▶ Short exercise
Rewrite the listing below, changing every "annual report released" to "annual report published" and leaving everything else as it is.
Raw data start
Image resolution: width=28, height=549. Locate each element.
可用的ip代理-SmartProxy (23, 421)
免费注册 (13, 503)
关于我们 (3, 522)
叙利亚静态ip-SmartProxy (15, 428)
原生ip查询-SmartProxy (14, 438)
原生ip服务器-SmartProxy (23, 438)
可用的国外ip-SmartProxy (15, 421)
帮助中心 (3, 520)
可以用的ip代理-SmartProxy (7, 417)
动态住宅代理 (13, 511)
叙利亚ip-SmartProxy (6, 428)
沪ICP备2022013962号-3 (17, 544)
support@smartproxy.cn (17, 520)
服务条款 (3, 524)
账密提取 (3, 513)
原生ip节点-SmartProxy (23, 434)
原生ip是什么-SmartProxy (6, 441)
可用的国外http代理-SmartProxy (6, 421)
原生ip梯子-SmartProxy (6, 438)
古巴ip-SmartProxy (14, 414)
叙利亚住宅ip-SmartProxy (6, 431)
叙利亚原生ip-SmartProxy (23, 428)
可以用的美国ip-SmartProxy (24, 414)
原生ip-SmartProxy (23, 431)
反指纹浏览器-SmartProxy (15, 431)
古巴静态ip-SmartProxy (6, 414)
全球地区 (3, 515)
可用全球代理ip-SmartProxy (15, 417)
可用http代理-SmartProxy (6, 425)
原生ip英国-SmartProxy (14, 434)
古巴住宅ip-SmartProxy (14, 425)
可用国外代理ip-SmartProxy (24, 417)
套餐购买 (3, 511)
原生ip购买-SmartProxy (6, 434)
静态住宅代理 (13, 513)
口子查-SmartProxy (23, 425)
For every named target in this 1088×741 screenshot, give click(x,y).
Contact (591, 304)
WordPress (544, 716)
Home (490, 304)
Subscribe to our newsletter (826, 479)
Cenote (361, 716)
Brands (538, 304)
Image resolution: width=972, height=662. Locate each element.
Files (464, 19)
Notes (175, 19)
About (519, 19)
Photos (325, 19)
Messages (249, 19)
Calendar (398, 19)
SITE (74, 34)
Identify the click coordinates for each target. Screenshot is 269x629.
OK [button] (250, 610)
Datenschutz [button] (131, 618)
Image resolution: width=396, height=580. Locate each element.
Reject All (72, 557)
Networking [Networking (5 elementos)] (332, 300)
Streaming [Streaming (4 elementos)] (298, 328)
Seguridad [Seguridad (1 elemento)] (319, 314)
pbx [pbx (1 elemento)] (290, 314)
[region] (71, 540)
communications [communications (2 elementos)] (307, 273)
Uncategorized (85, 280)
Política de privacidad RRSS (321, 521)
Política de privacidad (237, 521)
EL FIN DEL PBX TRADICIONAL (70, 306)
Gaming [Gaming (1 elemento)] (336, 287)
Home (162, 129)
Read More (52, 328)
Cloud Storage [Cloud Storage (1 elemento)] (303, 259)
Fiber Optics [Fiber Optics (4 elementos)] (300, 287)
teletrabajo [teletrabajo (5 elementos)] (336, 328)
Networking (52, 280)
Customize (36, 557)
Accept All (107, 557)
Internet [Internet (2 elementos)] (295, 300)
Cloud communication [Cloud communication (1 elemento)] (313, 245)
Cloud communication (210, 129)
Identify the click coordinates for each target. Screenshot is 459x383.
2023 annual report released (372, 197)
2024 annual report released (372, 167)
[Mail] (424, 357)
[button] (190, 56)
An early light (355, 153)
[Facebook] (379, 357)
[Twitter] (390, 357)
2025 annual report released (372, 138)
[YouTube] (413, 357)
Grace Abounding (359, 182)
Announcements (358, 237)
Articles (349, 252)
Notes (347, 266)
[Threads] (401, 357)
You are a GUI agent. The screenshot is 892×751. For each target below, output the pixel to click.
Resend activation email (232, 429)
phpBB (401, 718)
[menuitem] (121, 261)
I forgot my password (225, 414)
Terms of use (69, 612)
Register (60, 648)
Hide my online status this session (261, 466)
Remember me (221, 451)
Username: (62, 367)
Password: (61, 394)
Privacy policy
Raw data end
▶ Response
Image resolution: width=28, height=549. Locate each element.
可用的ip代理-SmartProxy (23, 421)
免费注册 (13, 503)
关于我们 (3, 522)
叙利亚静态ip-SmartProxy (15, 428)
原生ip查询-SmartProxy (14, 438)
原生ip服务器-SmartProxy (23, 438)
可用的国外ip-SmartProxy (15, 421)
帮助中心 (3, 520)
可以用的ip代理-SmartProxy (7, 417)
动态住宅代理 (13, 511)
叙利亚ip-SmartProxy (6, 428)
沪ICP备2022013962号-3 (17, 544)
support@smartproxy.cn (17, 520)
服务条款 (3, 524)
账密提取 (3, 513)
原生ip节点-SmartProxy (23, 434)
原生ip是什么-SmartProxy (6, 441)
可用的国外http代理-SmartProxy (6, 421)
原生ip梯子-SmartProxy (6, 438)
古巴ip-SmartProxy (14, 414)
叙利亚住宅ip-SmartProxy (6, 431)
叙利亚原生ip-SmartProxy (23, 428)
可以用的美国ip-SmartProxy (24, 414)
原生ip-SmartProxy (23, 431)
反指纹浏览器-SmartProxy (15, 431)
古巴静态ip-SmartProxy (6, 414)
全球地区 (3, 515)
可用全球代理ip-SmartProxy (15, 417)
可用http代理-SmartProxy (6, 425)
原生ip英国-SmartProxy (14, 434)
古巴住宅ip-SmartProxy (14, 425)
可用国外代理ip-SmartProxy (24, 417)
套餐购买 (3, 511)
原生ip购买-SmartProxy (6, 434)
静态住宅代理 (13, 513)
口子查-SmartProxy (23, 425)
For every named target in this 1088×741 screenshot, give click(x,y).
Contact (591, 304)
WordPress (544, 716)
Home (490, 304)
Subscribe to our newsletter (826, 479)
Cenote (361, 716)
Brands (538, 304)
Image resolution: width=972, height=662. Locate each element.
Files (464, 19)
Notes (175, 19)
About (519, 19)
Photos (325, 19)
Messages (249, 19)
Calendar (398, 19)
SITE (74, 34)
Identify the click coordinates for each target. Screenshot is 269x629.
OK [button] (250, 610)
Datenschutz [button] (131, 618)
Image resolution: width=396, height=580. Locate each element.
Reject All (72, 557)
Networking [Networking (5 elementos)] (332, 300)
Streaming [Streaming (4 elementos)] (298, 328)
Seguridad [Seguridad (1 elemento)] (319, 314)
pbx [pbx (1 elemento)] (290, 314)
[region] (71, 540)
communications [communications (2 elementos)] (307, 273)
Uncategorized (85, 280)
Política de privacidad RRSS (321, 521)
Política de privacidad (237, 521)
EL FIN DEL PBX TRADICIONAL (70, 306)
Gaming [Gaming (1 elemento)] (336, 287)
Home (162, 129)
Read More (52, 328)
Cloud Storage [Cloud Storage (1 elemento)] (303, 259)
Fiber Optics [Fiber Optics (4 elementos)] (300, 287)
teletrabajo [teletrabajo (5 elementos)] (336, 328)
Networking (52, 280)
Customize (36, 557)
Accept All (107, 557)
Internet [Internet (2 elementos)] (295, 300)
Cloud communication [Cloud communication (1 elemento)] (313, 245)
Cloud communication (210, 129)
Identify the click coordinates for each target. Screenshot is 459x383.
2023 annual report published (372, 197)
2024 annual report published (372, 167)
[Mail] (424, 357)
[button] (190, 56)
An early light (355, 153)
[Facebook] (379, 357)
[Twitter] (390, 357)
2025 annual report published (372, 138)
[YouTube] (413, 357)
Grace Abounding (359, 182)
Announcements (358, 237)
Articles (349, 252)
Notes (347, 266)
[Threads] (401, 357)
You are a GUI agent. The screenshot is 892×751. For each target below, output the pixel to click.
Resend activation email (232, 429)
phpBB (401, 718)
[menuitem] (121, 261)
I forgot my password (225, 414)
Terms of use (69, 612)
Register (60, 648)
Hide my online status this session (261, 466)
Remember me (221, 451)
Username: (62, 367)
Password: (61, 394)
Privacy policy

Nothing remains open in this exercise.